- Exercise directions -
In the text on the legal clinic and Workfare advocacy, reproduce word for word the part starting at "Karen Kithan Yau, NELP’s" and ending at "and organizing strategy.".

- Extracted text -
:::::
Karen Kithan Yau, NELP’s first Skadden Fellow, established a legal clinic at Community Voices Heard to address Workfare and related problems. As Yau, now a plaintiff-side employment attorney specializing in wage and hour protection for low-wage workers in New York, recently explained, “Lawyers who do the best work are working with the communities who are directly affected.” While Yau mainly supported CVH’s workfare worker organizing, she also helped CVH address its individual members’ needs in navigating the new work requirements and their collateral effects, for example, in parental rights termination proceedings. But equally important, they were together drawing upon (and building upon) a model of collective resistance intended to impact policy reform. In effect, Yau worked with CVH and its members to align the campaign’s legal strategy and organizing strategy.  

Those efforts also informed NELP’s broader advocacy. NELP pursued cutting-edge advocacy against government entities, and engaged in several lawsuits urging coverage under the Fair Labor Standards Act and state workplace laws for workers in the Workfare program sent to clean public parks, work in Social Security offices, and even to dig graves for a city cemetery. 

WEP Workers Together marching in New York City’s Labor Day parade.
:::::
- Data for review -
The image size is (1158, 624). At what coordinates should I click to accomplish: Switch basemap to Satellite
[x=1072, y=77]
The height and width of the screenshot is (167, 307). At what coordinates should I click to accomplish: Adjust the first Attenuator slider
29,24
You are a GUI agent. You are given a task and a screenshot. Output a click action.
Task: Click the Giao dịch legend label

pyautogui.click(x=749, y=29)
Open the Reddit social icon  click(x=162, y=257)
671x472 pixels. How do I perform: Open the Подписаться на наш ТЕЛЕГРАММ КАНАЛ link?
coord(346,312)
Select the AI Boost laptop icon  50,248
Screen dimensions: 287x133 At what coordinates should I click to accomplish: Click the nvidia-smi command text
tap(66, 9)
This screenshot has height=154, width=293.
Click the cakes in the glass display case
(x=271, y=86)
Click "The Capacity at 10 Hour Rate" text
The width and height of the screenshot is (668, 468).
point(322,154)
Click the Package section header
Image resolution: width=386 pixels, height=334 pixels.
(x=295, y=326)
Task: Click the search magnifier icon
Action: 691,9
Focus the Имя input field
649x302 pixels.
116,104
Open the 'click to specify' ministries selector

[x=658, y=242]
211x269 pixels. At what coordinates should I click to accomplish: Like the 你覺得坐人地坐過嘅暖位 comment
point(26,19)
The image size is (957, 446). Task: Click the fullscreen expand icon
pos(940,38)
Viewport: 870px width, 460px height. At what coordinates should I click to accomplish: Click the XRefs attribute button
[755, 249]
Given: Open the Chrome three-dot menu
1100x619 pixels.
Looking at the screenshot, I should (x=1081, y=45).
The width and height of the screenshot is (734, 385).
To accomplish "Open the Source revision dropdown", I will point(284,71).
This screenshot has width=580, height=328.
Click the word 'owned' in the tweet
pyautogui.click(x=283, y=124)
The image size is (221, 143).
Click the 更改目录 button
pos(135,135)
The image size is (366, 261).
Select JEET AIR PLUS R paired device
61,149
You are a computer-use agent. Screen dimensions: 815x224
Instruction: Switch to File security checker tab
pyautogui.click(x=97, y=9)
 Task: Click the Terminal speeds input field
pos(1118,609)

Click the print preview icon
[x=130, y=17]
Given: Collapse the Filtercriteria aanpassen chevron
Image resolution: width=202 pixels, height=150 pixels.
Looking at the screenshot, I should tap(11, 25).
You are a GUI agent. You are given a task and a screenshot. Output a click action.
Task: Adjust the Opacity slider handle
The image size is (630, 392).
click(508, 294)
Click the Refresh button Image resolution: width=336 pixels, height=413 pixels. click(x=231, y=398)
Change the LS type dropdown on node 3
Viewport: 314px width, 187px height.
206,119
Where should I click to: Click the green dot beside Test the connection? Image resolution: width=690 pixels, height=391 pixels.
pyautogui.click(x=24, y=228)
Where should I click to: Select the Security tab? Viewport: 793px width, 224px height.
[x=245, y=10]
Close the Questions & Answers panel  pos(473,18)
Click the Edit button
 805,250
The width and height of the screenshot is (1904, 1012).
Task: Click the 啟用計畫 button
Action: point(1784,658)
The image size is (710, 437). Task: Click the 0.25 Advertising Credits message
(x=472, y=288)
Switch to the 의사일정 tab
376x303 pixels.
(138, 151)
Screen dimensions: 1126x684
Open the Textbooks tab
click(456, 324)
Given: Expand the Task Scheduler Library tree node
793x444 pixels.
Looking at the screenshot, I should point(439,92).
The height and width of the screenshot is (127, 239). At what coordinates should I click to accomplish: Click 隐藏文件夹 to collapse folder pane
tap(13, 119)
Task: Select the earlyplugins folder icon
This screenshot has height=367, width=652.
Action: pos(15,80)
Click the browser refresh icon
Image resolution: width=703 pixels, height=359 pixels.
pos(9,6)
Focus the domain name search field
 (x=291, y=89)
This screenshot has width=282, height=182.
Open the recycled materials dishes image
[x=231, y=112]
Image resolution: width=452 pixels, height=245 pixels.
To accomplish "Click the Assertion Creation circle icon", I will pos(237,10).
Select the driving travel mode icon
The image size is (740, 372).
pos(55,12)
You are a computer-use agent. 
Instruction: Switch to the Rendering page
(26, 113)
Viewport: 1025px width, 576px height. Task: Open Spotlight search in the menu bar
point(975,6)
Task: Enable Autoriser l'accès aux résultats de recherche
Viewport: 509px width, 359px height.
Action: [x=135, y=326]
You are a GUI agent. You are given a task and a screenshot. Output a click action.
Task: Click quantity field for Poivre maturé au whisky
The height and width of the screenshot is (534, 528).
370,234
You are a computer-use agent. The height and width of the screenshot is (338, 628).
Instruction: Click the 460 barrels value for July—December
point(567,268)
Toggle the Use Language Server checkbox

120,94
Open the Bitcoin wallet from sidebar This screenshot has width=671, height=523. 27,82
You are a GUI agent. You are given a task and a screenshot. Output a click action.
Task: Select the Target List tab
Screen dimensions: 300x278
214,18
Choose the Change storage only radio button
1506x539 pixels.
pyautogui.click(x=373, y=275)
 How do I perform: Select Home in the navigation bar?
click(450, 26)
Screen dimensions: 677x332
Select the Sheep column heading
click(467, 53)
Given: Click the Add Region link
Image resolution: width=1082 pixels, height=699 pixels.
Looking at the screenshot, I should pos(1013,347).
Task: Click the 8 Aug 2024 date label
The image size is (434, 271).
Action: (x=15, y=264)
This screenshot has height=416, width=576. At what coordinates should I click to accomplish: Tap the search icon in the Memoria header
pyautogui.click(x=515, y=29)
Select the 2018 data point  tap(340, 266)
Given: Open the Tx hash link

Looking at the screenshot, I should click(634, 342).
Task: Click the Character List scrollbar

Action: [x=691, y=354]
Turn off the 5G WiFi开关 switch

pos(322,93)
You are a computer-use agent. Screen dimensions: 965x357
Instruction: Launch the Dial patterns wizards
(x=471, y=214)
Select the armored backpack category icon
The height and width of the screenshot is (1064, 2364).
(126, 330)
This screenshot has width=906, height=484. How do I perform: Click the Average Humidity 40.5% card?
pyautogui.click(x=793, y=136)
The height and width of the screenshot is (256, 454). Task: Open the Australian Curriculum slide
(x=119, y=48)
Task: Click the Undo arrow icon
:::::
- Final answer -
Karen Kithan Yau, NELP’s first Skadden Fellow, established a legal clinic at Community Voices Heard to address Workfare and related problems. As Yau, now a plaintiff-side employment attorney specializing in wage and hour protection for low-wage workers in New York, recently explained, “Lawyers who do the best work are working with the communities who are directly affected.” While Yau mainly supported CVH’s workfare worker organizing, she also helped CVH address its individual members’ needs in navigating the new work requirements and their collateral effects, for example, in parental rights termination proceedings. But equally important, they were together drawing upon (and building upon) a model of collective resistance intended to impact policy reform. In effect, Yau worked with CVH and its members to align the campaign’s legal strategy and organizing strategy.